Pages 153-174 | Received 23 May 2018, Accepted 26 Jan 2019, Published online: 23 Jun 2019
 

Abstract

This article explores the relationship between popular Hollywood and postcolonial masculinities, through the Maghrebi-French films Days of Glory (2006) and Outside the Law (2010). I focus on how the films foreground the place of Maghrebi-French men in France and French history, at the expense of women, by mimicking more popular and universally familiar versions of masculinity: namely, the gangster and the soldier. What does it mean when Fanon’s ‘new Algerian man’ meets Saving Private Ryan (1998) and The Godfather (1972)? This question is answered through readings of the films that take into account the films’ specific (anti)colonial histories and postcolonial presents, and their cultural intermediation between seemingly disparate gender and race paradigms. By exploring the ways in which these films reimagine French colonial histories of World War Two and the Algerian War of Independence, this article raises questions about the synchronistic appropriation of film genre that allows for subordinated and racialised masculinities to be both empowered by, and disruptive of, hegemonic forms of masculinity. Popular, in relation to cinema, is understood as commercial and accessible, and thought of as a kind of ‘taste’ that appeals to broader publics with the cultural capital to engage with it, whilst the postcolonial, normally circulated in cinema networks associated with ‘art’ and the ‘auteur’, is characterized by financial and artistic independence, experimentation and niche audience markets.

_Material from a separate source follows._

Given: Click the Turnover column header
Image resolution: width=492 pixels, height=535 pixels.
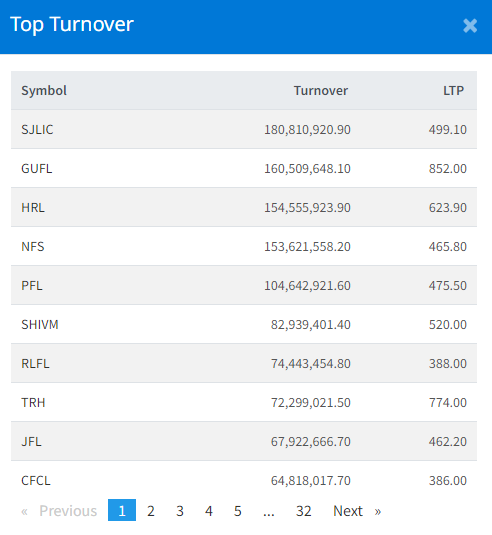Looking at the screenshot, I should click(x=321, y=90).
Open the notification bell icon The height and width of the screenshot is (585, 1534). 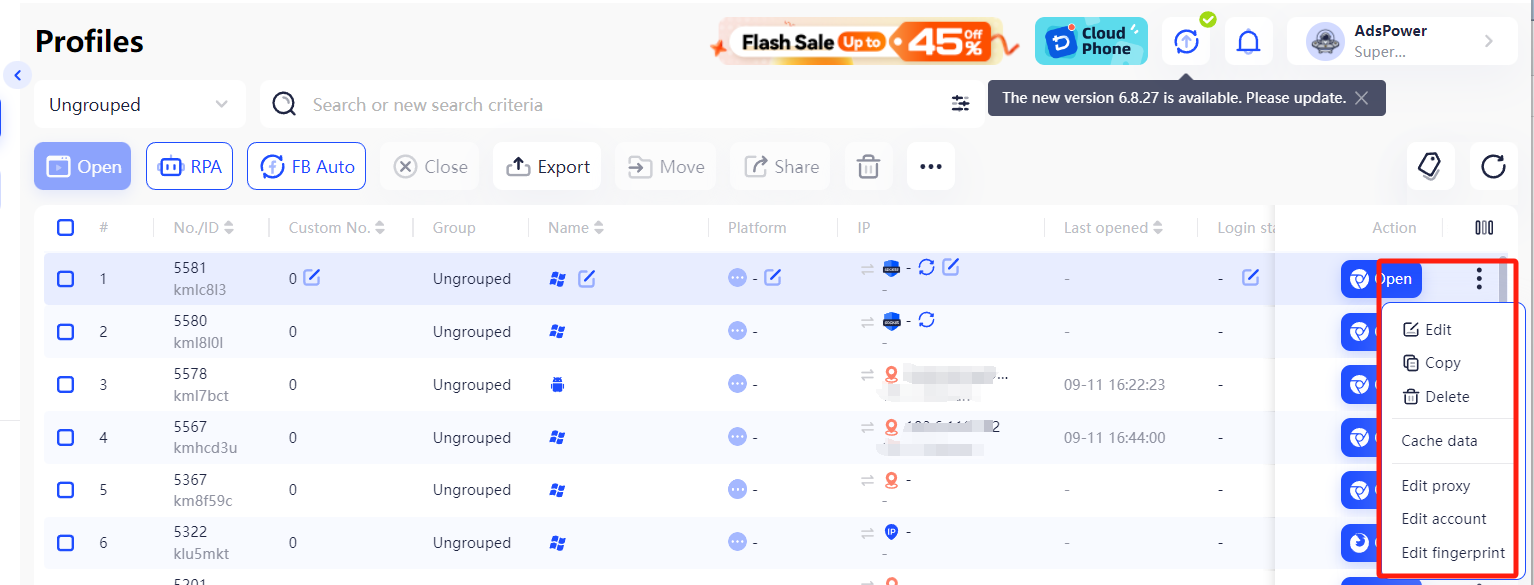(x=1248, y=41)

This article, through reading these films’ construction and contestation of masculinities, analyses the productive tensions that emerge between popularly entertaining men and postcolonial political men, and asks how bringing them together might challenge dominant masculine forms, and disrupt boundaries between popular culture and the postcolonial more broadly.

Acknowledgements

Thanks to Richard Phillips and Eric Olund for their feedback on earlier versions of this article, and also to the anonymous reviewers whose suggestions helped to improve and clarify this article.

Disclosure statement

No potential conflict of interest was reported by the author(s).

Additional information

Notes on contributor

Alex Hastie’s research focuses on popular modes of representation in postcolonial cinema, and the consumption practices of cinema audiences.

Alex Hastie is currently employed as Assistant Lecturer in Human Geography at Coventry University. He completed his PhD in Geography at the University of Sheffield, and his thesis entitled Postcolonial Popcorn: Contemporary Maghrebi-French Cinema and its Audiences investigated three recent films for the ways in which they contest French-Algerian colonial histories. He is author of ‘Proximate Spaces of Violence: Multidirectional Memory in Rachid Bouchareb’s Days of Glory and Outside the Law’, in Göttsche, D. (2019) (ed.) Memory and Postcolonial Studies. New York: Peter Lang. He is currently pursuing research interests in relation to audience performances of whiteness, anti-racism and masculinity in relation to postcolonial film.